> [Stored records]:
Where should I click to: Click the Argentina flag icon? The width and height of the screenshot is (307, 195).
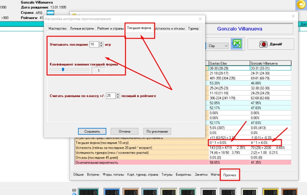[50, 13]
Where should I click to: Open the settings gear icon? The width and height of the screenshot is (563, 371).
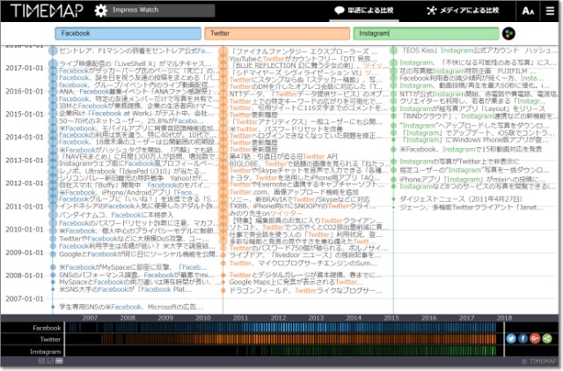[x=101, y=11]
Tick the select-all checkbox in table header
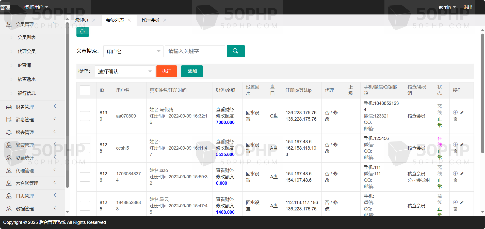The height and width of the screenshot is (229, 485). (85, 90)
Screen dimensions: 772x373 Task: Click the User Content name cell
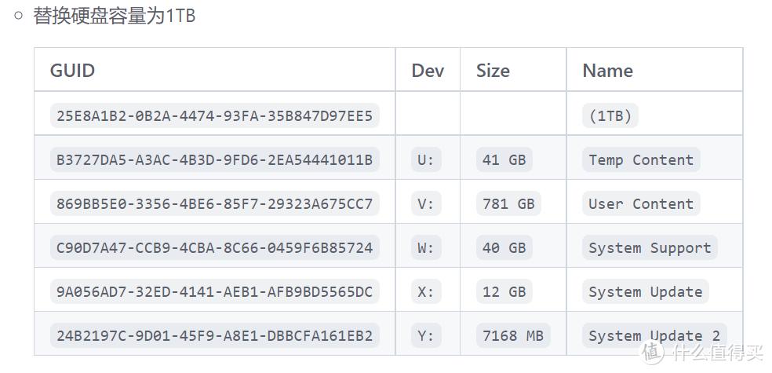[641, 204]
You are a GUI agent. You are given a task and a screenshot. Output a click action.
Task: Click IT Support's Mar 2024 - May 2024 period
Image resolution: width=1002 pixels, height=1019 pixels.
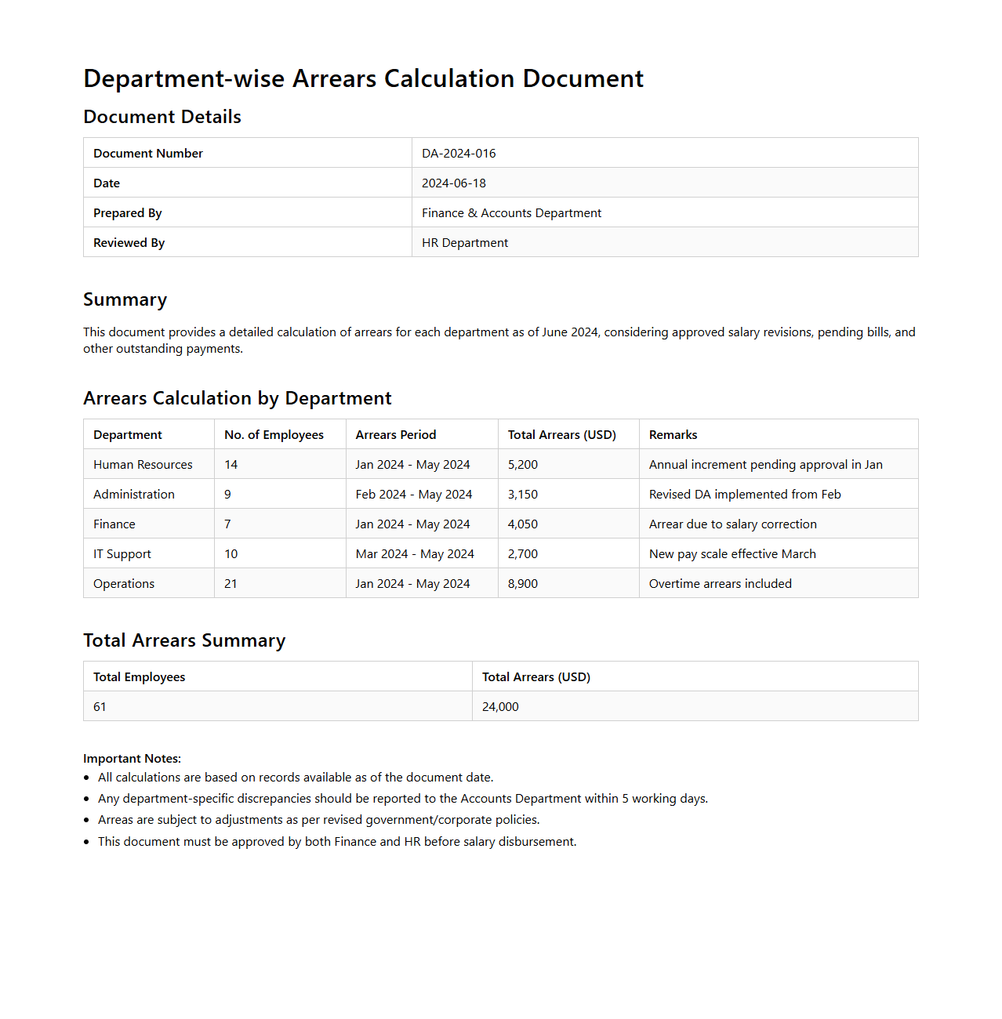pos(415,554)
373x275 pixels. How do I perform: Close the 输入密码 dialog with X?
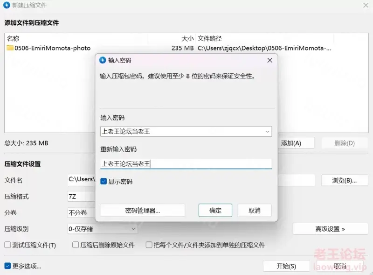(x=270, y=60)
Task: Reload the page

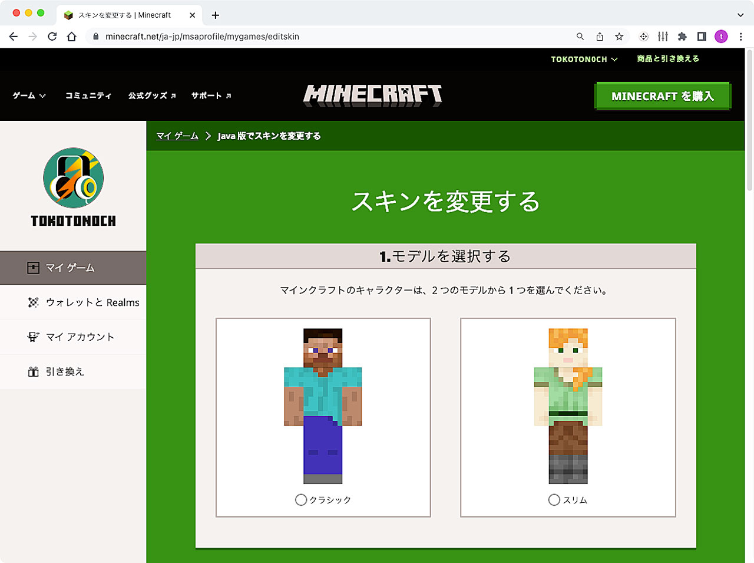Action: click(x=52, y=37)
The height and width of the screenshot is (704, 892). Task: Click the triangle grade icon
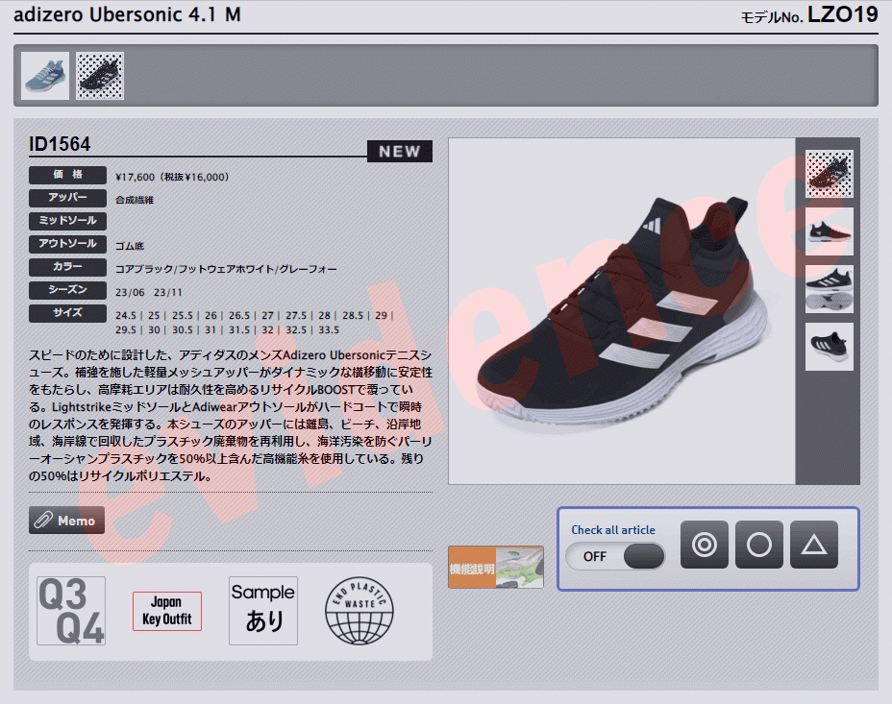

> [Exercise objective]:
Your task is to reproduce exactly the lines running from the line that contains "Screen dimensions: 772x373" to the end of the records, pictures excluded.

> [Answer space]:
Screen dimensions: 772x373 Task: Click the User Content name cell
[641, 204]
You are a GUI agent. You are given a task and a screenshot. Output a click action.
Task: Click IT Support's Mar 2024 - May 2024 period
Image resolution: width=1002 pixels, height=1019 pixels.
pos(415,554)
373x275 pixels. How do I perform: Close the 输入密码 dialog with X?
(x=270, y=60)
Task: Reload the page

Action: click(x=52, y=37)
The height and width of the screenshot is (704, 892). Task: Click the triangle grade icon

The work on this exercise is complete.